What I'm most afraid of more than anything is a pathologic break. I don't want that for her. I don't want that for us.

I wish more than anything that I could explain to her what was going on. Why mommy cuddles her and cries a little each day. Why she now has to have weird powered stuff in her food. Why she has to go out on a leash instead of running after squirrels in the back yard with Roxy.

So I've come back to this space to share our journey - however long that might be. Writing has always been a comfort to me. I hope it doesn't let me down when I need it the most.


9 comments:

Those Brindle Kids said...

Hugs of comfort and strength to you and your sweet girl. Thank you for sharing.

Kim said...

Oh, I'm so sorry. Seka is lucky to have such a caring family.

genji said...

So many of us take that journey, yet it never gets any easier. Writing about it helped me too. Hope the special powders work their magic.

Anonymous said...

I am so, so sorry. Hugs for both of you! Seka is and has been very lucky to have you for a mommy!

Greyhounds Aren't Grey said...

I was so happy to see you back but then my heart broke when I read your post. We will be sending you all our best thoughts. I think sharing your journey is not only important for you and Seka but for the next person who gets that terrible news. It helps to be able to read about what the journey was like for others. Each shared story is like a candle in that dark room.

Mad Red Hare said...

Glad to see your return to blogging, but very sad to hear of another osteo diagnosis in one of our beloved greys. Unfortunately, I've been down that road twice. Hugs to you and yours.

GreytGold said...

Heather, so sad to hear about Seka.

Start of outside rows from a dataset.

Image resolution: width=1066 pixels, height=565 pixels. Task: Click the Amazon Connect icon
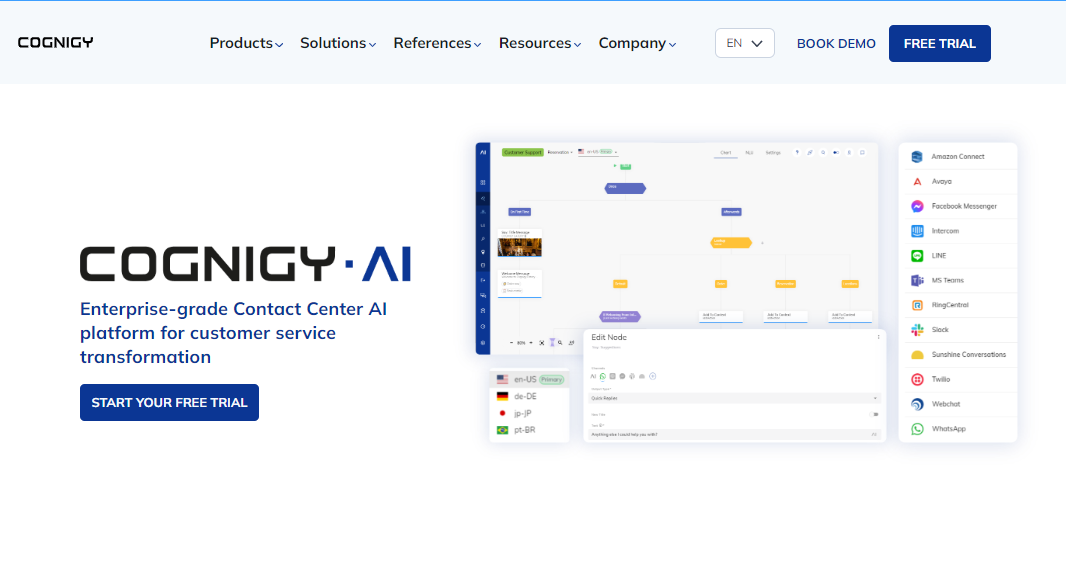point(917,157)
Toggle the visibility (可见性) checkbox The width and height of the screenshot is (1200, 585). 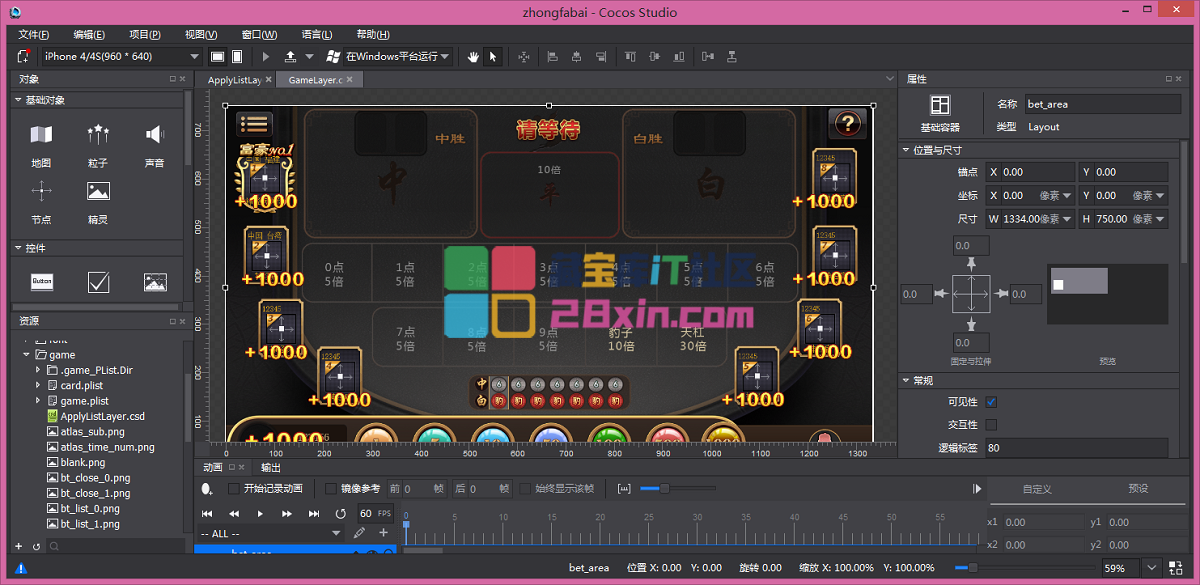point(991,402)
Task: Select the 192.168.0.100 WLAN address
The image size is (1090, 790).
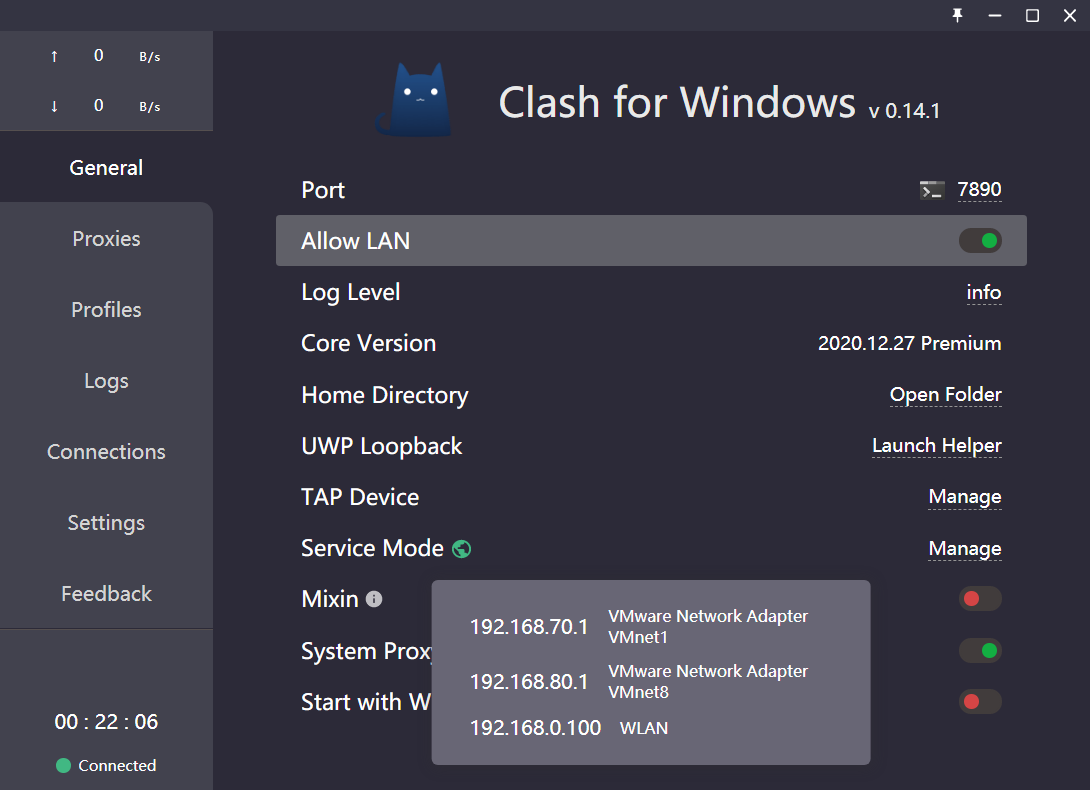Action: (x=536, y=728)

Check with Amanda Byrd - what she did for her Brooklyn. She didn't have many options either, and she had a great many days with her after the diagnosis. Give her a hug from the PawSee - hugs from us to you, Kevin and the girls.

houndstooth said...

I'm really sorry to hear this! We had our first experience with osteo last year and it's tough. I had the same big fear as you. I hope that you have a lot of days left ahead of you to enjoy together!

Patti said...

So sorry to read this Heather. You know my Sugar started limping in August/September. I took her in October for the x-ray which confirmed the diagnosis. Did the cocktail of meds you are doing with Seka until the end of November and then, it appeared they weren't even touching the pain. She began holding her leg up (same one as Seka, right front) in November. I decided to let her go December 3rd. It was the hardest thing I've ever done but I know she is pain free and is running with Remi. All you can do is make Seka comfortable - it sucks BIG TIME. Will be thinking of you both.